- Sputnik International
World
Get the latest news from around the world, live coverage, off-beat stories, features and analysis.

Dumping Fears Loom as Number of Guest Workers from S Europe Surges in Denmark

© REUTERS / Andrew Kelly A worker stands beside a Danish flag on a construction site of new housing being built next to Mjolnerparken, a housing estate that features on the Danish government's "Ghetto List", in Copenhagen, Denmark, May 8, 2018
A worker stands beside a Danish flag on a construction site of new housing being built next to Mjolnerparken, a housing estate that features on the Danish government's Ghetto List, in Copenhagen, Denmark, May 8, 2018 - Sputnik International
Subscribe
While people from southern Europe have traditionally frequented other countries, such as Germany and the UK, the financial crisis has prompted them to go north. An increasing number of southerners have chosen to stay in Denmark, polarizing Danish parties and labor experts, as their unemployment rate is higher than that of ethnic Danes.
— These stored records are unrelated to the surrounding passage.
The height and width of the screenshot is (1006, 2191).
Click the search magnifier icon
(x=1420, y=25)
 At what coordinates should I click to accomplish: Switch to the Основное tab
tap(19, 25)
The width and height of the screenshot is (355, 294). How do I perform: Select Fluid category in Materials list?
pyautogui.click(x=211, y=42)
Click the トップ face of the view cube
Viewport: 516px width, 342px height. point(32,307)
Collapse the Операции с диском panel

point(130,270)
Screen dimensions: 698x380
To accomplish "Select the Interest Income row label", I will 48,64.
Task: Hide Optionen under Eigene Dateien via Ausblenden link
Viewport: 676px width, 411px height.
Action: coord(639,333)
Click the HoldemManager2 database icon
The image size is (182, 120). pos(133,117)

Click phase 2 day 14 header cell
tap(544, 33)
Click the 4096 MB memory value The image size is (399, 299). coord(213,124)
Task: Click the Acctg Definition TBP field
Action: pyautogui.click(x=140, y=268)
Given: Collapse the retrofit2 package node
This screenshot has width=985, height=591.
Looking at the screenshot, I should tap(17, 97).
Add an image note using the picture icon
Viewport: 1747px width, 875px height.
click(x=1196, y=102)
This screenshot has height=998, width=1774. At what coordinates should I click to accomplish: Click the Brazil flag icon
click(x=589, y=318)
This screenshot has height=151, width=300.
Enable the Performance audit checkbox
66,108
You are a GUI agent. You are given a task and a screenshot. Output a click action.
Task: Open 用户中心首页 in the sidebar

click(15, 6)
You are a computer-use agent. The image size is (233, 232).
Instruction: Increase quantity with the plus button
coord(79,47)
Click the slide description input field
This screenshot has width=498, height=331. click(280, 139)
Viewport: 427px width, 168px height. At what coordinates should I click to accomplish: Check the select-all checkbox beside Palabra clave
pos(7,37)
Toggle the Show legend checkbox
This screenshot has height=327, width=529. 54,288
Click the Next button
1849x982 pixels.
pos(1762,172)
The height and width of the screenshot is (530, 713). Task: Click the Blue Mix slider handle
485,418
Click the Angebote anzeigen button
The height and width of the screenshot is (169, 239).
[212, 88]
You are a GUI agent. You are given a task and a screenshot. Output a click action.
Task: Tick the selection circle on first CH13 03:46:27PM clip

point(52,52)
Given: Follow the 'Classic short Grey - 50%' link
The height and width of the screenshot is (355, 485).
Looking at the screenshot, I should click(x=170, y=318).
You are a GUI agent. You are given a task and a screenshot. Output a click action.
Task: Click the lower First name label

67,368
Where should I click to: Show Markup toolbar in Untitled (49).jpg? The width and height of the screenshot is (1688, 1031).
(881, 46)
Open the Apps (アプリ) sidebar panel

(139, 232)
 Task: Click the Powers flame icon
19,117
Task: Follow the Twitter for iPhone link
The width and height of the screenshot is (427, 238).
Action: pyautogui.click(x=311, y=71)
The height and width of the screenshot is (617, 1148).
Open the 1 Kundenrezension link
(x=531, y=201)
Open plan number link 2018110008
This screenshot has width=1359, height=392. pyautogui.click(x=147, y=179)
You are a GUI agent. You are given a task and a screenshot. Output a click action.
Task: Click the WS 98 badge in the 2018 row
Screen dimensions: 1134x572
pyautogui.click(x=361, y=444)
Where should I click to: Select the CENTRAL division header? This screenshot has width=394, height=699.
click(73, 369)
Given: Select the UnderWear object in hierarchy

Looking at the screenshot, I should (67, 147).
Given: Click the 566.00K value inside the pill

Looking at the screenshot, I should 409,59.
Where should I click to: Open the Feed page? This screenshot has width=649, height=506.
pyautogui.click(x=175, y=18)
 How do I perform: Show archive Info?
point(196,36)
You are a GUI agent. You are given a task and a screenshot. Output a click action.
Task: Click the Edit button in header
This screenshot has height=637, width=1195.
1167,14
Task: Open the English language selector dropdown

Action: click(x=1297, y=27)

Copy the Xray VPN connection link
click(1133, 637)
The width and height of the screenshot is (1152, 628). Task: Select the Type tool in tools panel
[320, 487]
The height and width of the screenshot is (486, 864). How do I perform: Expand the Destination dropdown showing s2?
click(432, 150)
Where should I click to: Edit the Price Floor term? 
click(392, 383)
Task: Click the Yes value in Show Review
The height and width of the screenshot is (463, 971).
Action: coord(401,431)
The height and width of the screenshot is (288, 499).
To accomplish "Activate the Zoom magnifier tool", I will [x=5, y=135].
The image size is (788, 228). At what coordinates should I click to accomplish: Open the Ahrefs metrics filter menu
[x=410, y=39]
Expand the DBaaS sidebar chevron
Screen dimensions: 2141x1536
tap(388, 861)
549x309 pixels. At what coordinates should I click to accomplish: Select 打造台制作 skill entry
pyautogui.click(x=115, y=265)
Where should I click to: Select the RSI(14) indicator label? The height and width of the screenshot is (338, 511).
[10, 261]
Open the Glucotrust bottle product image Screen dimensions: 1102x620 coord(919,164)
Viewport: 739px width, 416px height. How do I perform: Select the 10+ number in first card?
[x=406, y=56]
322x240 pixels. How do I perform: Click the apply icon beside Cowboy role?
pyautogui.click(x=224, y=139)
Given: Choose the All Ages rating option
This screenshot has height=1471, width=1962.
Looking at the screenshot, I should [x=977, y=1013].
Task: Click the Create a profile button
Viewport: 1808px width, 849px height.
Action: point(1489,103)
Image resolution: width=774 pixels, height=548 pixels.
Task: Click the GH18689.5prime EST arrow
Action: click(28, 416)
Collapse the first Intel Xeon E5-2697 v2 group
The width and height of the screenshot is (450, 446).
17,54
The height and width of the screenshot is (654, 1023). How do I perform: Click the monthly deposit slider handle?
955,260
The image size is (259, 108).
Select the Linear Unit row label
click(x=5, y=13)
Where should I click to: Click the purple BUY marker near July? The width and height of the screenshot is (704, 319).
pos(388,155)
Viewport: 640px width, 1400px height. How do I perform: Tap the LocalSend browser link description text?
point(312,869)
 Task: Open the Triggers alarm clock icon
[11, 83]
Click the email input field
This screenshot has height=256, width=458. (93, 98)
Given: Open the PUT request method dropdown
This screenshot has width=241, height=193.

New figures released by STAR, the Danish agency for recruitment and the labor market, indicate that the number of guest workers from Southern Europe has doubled over the last five years, Ugebrevet A4 reported.

The number of laborers from Italy, Spain, Greece, Portugal and France has risen from 12,854 to 24,784. The rise in Italian and Spanish guest workers has been the most substantial, doubling within several years. Should the trend continue, the number of Italian workers will soon equal the number of those from Bulgaria, which has traditionally supplied Denmark with labor. Figures also revealed that an increasing number of southern Europeans have decided to settle permanently in Denmark.

Jonas Felbo-Kolding, a labor market researcher at the University of Copenhagen, has attributed the increase to the financial crisis spurring southerners to look for work northwards. According to him, his marks the change of pattern, as most south Europeans historically have chosen Germany and the UK.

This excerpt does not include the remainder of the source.